The current situation

Priv

BlackBerry Priv (released 2015)

This phone could have been made just for me. It runs Android and has a portrait-slider hardware keyboard. I had longed for someone to make a portrait-slider since I saw a leaked shot of a Dell Android slider back in 2010 that never materialised. (A similar model later appeared as a Windows Phone 7 device). Here was the phone I'd been waiting for, a successor to my beloved Pre.
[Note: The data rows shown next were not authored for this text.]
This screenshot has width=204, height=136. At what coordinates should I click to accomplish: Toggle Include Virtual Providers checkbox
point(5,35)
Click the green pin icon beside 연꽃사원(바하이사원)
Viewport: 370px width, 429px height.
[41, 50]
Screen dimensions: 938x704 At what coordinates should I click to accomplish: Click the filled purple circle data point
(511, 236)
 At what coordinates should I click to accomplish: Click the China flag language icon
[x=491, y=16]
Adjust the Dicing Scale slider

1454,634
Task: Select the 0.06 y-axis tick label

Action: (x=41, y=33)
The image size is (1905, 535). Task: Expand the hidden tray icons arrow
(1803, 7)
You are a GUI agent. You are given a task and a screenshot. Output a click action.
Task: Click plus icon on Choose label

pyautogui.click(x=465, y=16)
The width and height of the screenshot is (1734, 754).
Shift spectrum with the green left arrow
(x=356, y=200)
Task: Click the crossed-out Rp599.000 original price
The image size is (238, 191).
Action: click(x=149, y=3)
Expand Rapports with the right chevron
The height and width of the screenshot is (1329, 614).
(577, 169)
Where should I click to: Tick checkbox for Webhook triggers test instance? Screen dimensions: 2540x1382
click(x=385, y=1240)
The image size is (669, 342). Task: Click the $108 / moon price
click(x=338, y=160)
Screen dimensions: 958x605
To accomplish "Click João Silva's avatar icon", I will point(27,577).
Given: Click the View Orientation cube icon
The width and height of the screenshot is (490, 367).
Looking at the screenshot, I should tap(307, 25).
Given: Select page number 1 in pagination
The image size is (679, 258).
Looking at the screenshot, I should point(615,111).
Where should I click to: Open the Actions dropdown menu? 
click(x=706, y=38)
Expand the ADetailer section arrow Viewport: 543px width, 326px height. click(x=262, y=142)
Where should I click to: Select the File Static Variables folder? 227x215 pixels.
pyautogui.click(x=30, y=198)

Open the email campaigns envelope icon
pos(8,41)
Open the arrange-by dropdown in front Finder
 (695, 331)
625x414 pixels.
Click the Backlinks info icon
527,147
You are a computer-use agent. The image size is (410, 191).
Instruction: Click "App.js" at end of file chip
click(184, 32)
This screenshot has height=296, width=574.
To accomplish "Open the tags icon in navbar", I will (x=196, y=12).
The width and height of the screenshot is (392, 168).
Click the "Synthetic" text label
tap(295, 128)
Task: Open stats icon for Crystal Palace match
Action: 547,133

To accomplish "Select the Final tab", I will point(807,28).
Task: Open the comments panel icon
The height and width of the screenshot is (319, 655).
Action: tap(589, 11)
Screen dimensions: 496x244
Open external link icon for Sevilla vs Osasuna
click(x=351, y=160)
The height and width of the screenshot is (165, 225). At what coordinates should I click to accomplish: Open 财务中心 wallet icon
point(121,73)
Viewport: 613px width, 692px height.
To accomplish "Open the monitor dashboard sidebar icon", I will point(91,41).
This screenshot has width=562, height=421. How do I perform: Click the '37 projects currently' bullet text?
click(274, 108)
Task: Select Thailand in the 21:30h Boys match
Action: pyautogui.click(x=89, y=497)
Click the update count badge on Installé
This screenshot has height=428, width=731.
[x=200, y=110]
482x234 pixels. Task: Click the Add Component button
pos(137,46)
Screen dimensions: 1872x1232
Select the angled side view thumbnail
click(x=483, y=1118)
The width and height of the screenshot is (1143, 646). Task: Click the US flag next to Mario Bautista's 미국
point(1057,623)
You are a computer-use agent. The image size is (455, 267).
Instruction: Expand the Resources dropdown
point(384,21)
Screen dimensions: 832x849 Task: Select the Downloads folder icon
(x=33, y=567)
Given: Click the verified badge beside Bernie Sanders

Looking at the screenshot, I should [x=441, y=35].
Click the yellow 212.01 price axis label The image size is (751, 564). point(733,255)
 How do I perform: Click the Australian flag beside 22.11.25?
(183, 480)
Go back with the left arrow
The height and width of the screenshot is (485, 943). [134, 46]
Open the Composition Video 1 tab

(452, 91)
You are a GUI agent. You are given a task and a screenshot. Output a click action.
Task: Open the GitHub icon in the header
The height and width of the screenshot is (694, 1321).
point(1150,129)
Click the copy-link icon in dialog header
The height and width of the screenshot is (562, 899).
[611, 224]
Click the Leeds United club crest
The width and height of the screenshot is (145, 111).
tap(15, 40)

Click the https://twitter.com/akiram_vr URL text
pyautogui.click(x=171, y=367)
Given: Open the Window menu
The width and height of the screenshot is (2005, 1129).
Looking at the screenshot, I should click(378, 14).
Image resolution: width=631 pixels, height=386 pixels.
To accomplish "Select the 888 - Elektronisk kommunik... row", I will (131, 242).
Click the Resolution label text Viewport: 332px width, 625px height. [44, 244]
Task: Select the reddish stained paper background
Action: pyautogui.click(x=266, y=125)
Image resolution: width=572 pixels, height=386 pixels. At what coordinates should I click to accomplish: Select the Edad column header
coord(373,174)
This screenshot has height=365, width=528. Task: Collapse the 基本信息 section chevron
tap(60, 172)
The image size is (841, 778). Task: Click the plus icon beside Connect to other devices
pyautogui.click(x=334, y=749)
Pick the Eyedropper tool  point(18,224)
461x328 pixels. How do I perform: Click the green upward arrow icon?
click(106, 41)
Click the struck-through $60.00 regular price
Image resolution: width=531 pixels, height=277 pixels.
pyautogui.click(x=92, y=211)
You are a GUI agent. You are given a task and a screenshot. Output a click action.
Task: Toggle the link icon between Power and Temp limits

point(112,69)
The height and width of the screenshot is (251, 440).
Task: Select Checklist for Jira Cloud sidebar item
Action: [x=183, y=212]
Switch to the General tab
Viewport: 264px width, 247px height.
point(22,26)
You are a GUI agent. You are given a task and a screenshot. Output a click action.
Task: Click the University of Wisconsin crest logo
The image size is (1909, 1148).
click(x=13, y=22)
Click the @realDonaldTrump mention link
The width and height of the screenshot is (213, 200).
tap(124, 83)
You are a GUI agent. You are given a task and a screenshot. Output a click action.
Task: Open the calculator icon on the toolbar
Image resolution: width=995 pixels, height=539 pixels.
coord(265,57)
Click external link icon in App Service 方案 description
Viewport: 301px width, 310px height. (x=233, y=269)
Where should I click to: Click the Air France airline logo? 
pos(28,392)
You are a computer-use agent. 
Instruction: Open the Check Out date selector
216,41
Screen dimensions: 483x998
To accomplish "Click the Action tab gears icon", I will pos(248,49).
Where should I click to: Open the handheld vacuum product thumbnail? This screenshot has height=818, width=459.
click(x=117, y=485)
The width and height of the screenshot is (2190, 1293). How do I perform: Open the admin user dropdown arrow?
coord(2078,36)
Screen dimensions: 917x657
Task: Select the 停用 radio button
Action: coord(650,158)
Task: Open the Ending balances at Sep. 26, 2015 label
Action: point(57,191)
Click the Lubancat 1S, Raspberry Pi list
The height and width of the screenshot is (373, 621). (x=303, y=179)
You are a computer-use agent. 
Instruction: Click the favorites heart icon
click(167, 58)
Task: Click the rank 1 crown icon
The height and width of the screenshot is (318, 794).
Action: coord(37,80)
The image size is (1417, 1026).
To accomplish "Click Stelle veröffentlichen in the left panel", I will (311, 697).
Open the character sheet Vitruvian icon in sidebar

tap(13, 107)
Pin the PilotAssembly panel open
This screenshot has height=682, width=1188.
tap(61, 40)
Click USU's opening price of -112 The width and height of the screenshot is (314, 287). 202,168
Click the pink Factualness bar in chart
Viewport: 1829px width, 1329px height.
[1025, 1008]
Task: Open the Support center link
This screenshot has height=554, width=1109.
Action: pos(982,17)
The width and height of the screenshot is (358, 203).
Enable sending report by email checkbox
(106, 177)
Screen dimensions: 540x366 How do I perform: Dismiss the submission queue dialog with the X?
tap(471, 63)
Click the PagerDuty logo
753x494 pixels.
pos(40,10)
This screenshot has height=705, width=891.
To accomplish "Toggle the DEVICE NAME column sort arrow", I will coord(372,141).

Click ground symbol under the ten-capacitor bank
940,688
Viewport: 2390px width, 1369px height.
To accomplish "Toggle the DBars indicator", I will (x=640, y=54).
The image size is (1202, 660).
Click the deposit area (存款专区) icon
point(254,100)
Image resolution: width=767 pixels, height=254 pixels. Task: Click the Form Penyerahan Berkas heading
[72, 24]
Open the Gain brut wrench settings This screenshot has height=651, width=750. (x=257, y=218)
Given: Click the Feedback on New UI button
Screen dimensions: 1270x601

As an Android device, it's not too bad. It has a bunch of hardware niggles, like: regularly getting quite hot, and occasionally overheating; a third, centre volume button that doesn't do anything and can't be remapped; power and volume buttons swapped to the wrong sides (I guess to placate Blackberry converts); and a bit of flex in the plasticky back cover. Its battery life is also pretty average, despite a large battery; I'm not sure if this is more because of the large screen, or all of the BlackBerry services built into this version of Android. To their credit, you can turn off practically everything BlackBerry pre-installs and use your own launcher, email apps, and so on. Which I have done. But there's still a lot running in the background that you can't remove.

But how's the keyboard, you ask? Isn't that the entire selling point of this phone?

It is, and it's not worth it.

The problem with portrait sliders is that you can happily use your device without ever sliding open the keyboard. When it's closed, the phone reports it has no hardware keyboard, and the virtual one happily pops up. And herein lies the crux of the situation — there are just so few times when I feel like I need the extra accuracy of the hardware keyboard.

Virtual keyboard prediction and correction have come a long way since those early iPhone days. My keyboard app of choice, SwiftKey, usually does pretty well at understanding my too-fast, inaccurate taps, or my lazy not-quite-there swipes. So for most of my phone usage, it's fine. Rarely do I need to write a long email on my phone; that's what my computer is for.

And when I do decide to use the keyboard... to be honest, it's not that good. The keys are quite small, and using BlackBerry's swipe-up-to-complete prediction doesn't work reliably. I feel more accurate but much slower when using the physical keys, and that's not a tradeoff I want to make any more. I've grown so used to typing like a madman and fixing autocorrected words every so often that I just can't go back. My slider stays unslid.

It's a sad realisation to come to, and to be honest I've eyeing off that BlackBerry Mercury which ditches the slider. But I think that's just denial. I've moved on from physical keys.

So could this setup work for someone else? If you've somehow been using a hardware keyboard all this time, you're probably a BlackBerry diehard who already thinks the Priv is great. Go for it. But if you're an Android fan thinking about adding a hardware keyboard, it's probably not worth it.